Is "traditional" book publishing going the way of buggy-whip makers?

By Don Keith N4KC

I came across an interesting blog post talking about whether traditional book publishers were doomed or not..

Well, it is the age-old question, isn't it? Yes, traditional publishing--as is ALL media--is changing rapidly, mostly based on evolving technology.  However, the needs and wants of readers (read: book buyers) are evolving as well.  Those who regularly follow this blog know that I don't limit the rapid technological change and its effect to only a few media or industries.  It is everywhere!  And it ain't gonna stop!  Those who cannot accept rapid change are almost certainly miserable right about now.

Evolution is inevitable.  Sometimes it is not pretty (See; platypus.)  But is always interesting and, to some of us, damned exciting!

Consumers today want media delivered on a variety of platforms.  And they want it when they want it...e-book, audio, and, yes, old-fashioned sheets of paper bound at the spine.  Can you visually read a book--whether it be paper or e-book--while driving in rush hour traffic?  Ever tried to read a book on an iPad or other tablet screen on the beach?  Can you really store a few thousand paper books on a shelf the size of a smart phone, or locate the book on that shelf you want in a few seconds searching by keyword?  Can you hold an e-book or audio book in your hands before purchasing it, thumb through it, read any segment you want, feel the heft of it or get that visceral reaction to the full package?
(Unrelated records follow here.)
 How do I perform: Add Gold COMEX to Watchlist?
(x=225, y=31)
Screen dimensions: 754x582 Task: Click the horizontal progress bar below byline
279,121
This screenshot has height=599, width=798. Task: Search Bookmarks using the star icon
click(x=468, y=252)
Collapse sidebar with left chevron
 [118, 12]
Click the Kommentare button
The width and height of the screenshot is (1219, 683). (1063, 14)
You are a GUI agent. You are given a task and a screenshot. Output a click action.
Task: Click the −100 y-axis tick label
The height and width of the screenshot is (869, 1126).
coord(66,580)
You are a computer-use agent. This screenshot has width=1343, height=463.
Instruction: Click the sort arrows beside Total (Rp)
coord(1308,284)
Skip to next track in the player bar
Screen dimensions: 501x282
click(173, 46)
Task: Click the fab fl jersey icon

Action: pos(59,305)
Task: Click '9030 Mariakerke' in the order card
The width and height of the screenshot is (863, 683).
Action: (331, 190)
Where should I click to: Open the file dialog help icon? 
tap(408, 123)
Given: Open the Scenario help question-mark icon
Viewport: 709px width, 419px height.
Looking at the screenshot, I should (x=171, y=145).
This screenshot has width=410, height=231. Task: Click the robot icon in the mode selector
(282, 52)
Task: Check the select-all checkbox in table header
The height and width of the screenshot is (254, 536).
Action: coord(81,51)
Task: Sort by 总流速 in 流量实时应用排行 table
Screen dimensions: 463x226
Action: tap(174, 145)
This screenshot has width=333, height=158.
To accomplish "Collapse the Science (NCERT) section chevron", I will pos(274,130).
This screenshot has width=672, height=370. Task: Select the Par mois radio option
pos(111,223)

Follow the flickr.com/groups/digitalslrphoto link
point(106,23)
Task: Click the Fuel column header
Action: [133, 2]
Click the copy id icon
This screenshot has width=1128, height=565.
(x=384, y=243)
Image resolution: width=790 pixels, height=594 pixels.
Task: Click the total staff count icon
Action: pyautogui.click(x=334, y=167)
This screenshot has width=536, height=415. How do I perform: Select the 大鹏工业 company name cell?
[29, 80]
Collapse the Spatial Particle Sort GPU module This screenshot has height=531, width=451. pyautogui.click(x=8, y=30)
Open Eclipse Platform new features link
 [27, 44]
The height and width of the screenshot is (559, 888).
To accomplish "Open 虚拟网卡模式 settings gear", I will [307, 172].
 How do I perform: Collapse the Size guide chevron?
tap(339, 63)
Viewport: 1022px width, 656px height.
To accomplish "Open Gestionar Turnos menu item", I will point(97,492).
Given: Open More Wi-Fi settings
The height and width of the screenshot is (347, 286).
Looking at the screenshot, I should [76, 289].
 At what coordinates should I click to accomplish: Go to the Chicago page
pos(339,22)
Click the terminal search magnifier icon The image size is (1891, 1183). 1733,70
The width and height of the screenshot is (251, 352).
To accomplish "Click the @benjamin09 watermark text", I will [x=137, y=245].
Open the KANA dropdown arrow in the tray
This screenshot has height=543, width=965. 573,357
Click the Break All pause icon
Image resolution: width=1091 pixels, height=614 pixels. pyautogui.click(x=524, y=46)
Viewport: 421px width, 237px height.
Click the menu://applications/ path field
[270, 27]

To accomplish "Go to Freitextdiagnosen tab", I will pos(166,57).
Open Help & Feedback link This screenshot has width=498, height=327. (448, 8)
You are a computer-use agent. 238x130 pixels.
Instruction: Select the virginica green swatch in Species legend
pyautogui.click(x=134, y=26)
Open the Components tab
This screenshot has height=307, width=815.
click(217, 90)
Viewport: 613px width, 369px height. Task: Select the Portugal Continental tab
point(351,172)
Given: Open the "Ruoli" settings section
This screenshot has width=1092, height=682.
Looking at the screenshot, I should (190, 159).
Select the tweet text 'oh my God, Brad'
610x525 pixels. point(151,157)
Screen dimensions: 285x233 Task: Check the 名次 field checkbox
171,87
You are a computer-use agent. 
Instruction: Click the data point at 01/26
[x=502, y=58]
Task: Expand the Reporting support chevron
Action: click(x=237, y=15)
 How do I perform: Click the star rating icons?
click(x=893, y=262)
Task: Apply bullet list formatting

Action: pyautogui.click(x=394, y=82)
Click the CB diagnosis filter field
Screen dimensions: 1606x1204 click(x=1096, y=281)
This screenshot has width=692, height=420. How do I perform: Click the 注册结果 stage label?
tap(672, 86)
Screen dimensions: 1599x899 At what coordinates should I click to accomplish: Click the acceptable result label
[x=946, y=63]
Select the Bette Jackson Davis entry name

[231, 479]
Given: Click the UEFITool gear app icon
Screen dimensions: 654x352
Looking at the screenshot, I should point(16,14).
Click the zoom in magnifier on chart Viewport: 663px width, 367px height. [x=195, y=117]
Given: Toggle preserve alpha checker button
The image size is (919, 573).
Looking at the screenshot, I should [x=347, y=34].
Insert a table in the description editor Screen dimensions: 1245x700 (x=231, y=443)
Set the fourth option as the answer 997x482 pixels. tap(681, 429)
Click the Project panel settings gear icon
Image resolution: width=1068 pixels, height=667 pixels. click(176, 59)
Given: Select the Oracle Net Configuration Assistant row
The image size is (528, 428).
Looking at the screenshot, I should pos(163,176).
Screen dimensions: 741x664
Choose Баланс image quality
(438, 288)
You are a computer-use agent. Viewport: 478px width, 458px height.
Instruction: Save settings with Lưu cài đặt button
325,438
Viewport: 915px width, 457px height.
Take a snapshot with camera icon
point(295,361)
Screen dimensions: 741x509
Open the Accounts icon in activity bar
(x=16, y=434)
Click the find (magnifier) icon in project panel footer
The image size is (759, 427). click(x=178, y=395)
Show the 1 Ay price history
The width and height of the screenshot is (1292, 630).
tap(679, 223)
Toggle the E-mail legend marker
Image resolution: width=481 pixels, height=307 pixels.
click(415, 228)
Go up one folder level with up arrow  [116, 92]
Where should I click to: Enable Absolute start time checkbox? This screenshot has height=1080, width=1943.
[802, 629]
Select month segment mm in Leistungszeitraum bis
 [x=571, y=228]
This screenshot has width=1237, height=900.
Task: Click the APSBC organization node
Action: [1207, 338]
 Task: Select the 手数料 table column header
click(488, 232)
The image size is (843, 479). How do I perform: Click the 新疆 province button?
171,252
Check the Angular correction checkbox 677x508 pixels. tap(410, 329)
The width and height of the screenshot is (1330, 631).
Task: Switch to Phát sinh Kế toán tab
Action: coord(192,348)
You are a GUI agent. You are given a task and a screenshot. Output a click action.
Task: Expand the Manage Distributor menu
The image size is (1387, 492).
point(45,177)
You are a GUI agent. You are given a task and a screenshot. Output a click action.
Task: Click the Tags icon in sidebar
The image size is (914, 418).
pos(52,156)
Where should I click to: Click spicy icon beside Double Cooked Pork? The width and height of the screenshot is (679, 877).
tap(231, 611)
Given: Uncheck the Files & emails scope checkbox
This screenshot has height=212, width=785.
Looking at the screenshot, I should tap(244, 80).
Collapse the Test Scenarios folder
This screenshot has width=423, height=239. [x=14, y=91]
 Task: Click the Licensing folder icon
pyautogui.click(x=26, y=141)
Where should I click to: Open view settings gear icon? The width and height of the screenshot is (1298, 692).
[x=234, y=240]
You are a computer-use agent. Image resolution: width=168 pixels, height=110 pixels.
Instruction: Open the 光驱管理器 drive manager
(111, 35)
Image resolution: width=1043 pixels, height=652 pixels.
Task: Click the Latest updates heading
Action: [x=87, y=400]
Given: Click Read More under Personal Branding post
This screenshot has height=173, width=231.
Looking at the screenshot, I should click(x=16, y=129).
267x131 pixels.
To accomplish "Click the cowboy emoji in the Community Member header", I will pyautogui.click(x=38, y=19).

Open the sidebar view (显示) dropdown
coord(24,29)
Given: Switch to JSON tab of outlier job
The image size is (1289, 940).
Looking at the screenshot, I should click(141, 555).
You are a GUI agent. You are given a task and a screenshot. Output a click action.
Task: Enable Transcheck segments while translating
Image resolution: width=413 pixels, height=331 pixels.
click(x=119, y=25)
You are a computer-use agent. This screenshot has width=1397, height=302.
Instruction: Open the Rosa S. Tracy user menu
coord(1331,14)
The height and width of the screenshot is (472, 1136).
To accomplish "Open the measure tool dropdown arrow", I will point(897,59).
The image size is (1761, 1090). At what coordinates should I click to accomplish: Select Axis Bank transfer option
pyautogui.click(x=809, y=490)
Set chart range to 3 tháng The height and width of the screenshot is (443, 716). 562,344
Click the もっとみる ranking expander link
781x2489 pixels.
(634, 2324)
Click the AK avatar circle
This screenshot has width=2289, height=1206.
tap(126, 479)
The traditional publishers that truly understand what their customers want and need will thrive.  That implies that the publisher learns to employ creativity in all aspects of marketing: formats, pricing, distribution, and more.

That also includes offering the creators of all that content that traditional publishers hope to sell...authors...a compensation package that makes sense.  Make it more attractive for creators of content, like me, to allow publishers to purchase rights from us than it would be for us to go do-it-yourself.  That, too, is part of good marketing: the purchase of raw materials that makes growers, miners, or, in our case, the creators a successful part of the whole operation.  Too many traditional publishers try to skimp on or still don't understand this part of marketing, based on all the centuries when they controlled the channels of distribution exclusively. For the first time in history, creators of content may finally be gaining the upper hand because we do have options for selling our raw material, so long as it is not too "raw."

Other media are going through the same paroxysms.  The music industry was slow to evolve and look what happened to them.  (How many record stores do you see in your local mall?)  Daily newspapers hardly have a pulse.  Big magazines are barely avoiding flat-lining.  (See Newsweek, Life, Look, The Saturday Evening Post.)  Network TV and over-the-air radio are facing the same fate if they don't react more quickly and intelligently. (A prime-time number one network show recently reached fewer than a million homes, and that was the first time this has happened since the '50s.) Pick up any movie trade pub and look at all the angst that medium is experiencing.

It is an exciting time.  It is a frightening time.  But as with any rapid societal change, smart, innovative people will prosper.  Those with their heads in the sand, opting for denial and stone-walling, will fall to the wayside.  Evolution is an inevitable and brutal thing.

The answer to the question in the headline will only come when--and if--traditional publishing is no longer referred to as "traditional."  Or when "traditional" is universally accepted as referring to those publishers that produce content for users across all platforms, including those that have not even been thought of yet.